"The future of India lies in its villages", a quote attributed to Mahatma Gandhi. Gandhi wrote and spoke extensively about the role of villages in India's future development. But close to three quarters of a century later, India has taken a path very different from Gandhi's vision; a conventional well defined move towards prosperity - rapid urbanisation of cities.
(click start or drag slider to play animation and hover over bubbles for city wise population information, source: UN )
Cities are the drivers of economic growth and development. For a country to have a sustainable economic growth it needs its cities to contribute. In 2011, the contribution of Indian cities to the national GDP stood at 58% and is expected to grow to 70% by 2030 . In this time the cities in India themselves will keep growing, absorbing the rural population through job opportunities and better standards of living. For Businesses, the concentration of the national economy into cities helps them with skilled labour demands, supplier choices and infrastructure support. Concentration of cities also helps the government provide better services like drinking water, electricity, sanitation, healthcare and infrastructure in a cost effective manner.

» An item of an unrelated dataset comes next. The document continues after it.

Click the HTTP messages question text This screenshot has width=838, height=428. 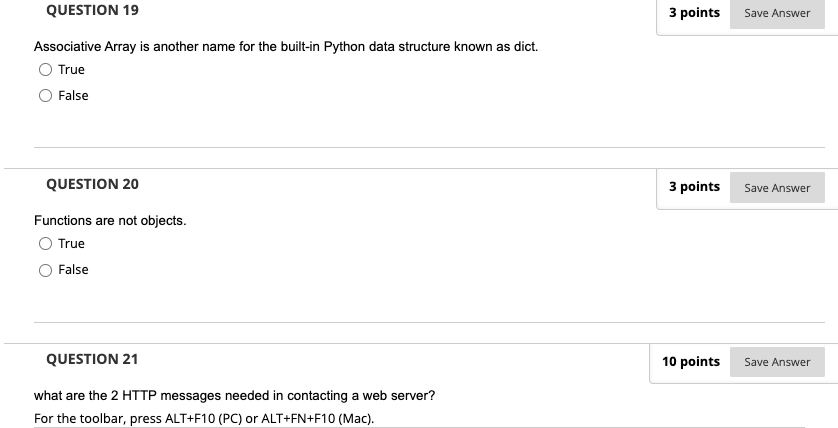(235, 396)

But, there can be serious problems as cities continue to grow into sizes and scale that makes them unmanageable to govern and operate. This can be further more problematic if urbanisation is not planned and designed effectively. Over-crowded cities are a strain on governance and municipal funding; a lack of which often results in issues like pollution, shortages in electricity and water supply, traffic congestion, bad healthcare, safety concerns and crime. According to the UN, India has the lowest municipal expenditure as a percentage of GDP when compared to some of the biggest and upcoming economies in the world. India's urbanisation has made it a global superpower, but it faces a global threat in climate change that has the power to undo it all.
(click on the bubbles to visualise issues faced by cities, source:IRADe)

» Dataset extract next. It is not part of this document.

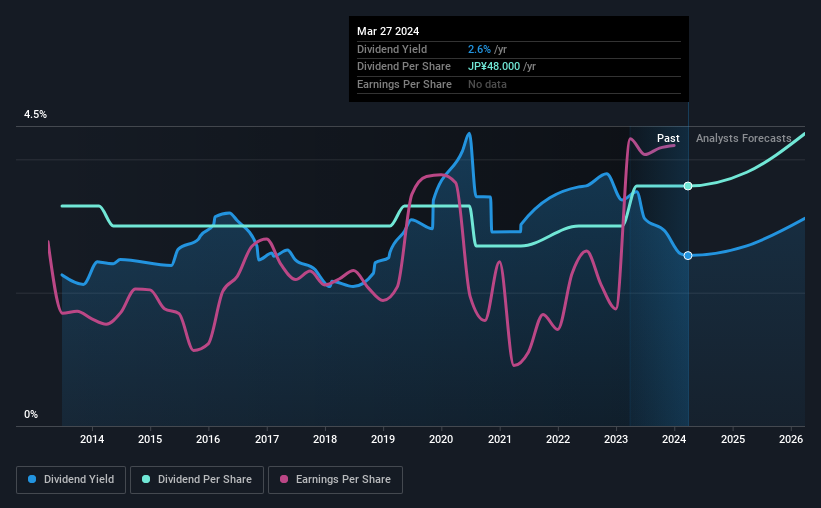Toggle the Dividend Per Share legend button
821x508 pixels.
pyautogui.click(x=197, y=480)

Of all the threats to the global economy in the future, Climate Change is the greatest danger we are going to face. As India rapidly urbanises, green house gases and carbon emissions increase exponentially; there is rampant deforestation to supply for urban necessities or to make way for mining and construction of large factories. There is also soil and water pollution because of solid waste and sewage dumping into the rivers and oceans. The rise in the global average temperature makes the weather patterns unpredictable and the climate extreme. According to a recent report by Germanwatch(Global Climate Risk Index), India is one of the countries most at risk from climate change, where the warming of an ocean current half-way around the world can dictate a good/bad monsoon. Considering the challenges faced by municipalities over urbanisation, climate change poses a risk that requires large scale mobilisation of resources and contingencies to reduce the harm. All of India's major cities face climate related threats; cyclones, heat waves, flooding, heavy rainfall and drought(see Kavery issue) can bring down the economy.
The debates around climate change, like in the Paris conference, often revolve around countries like USA(major polluters) not doing enough to curb the common climate change risks. But, beyond that, India finds itself in a very precarious and vulnerable position geographically, and as a result the onus of taking a differentiated climate change response and building environmentally sustainable cities should be a primary agenda. In doing so, India not only ensures a smoothly operating and a functional economy, it also ensures a safe lively hood to millions of Indians who will make up the great mega Cities of tomorrow.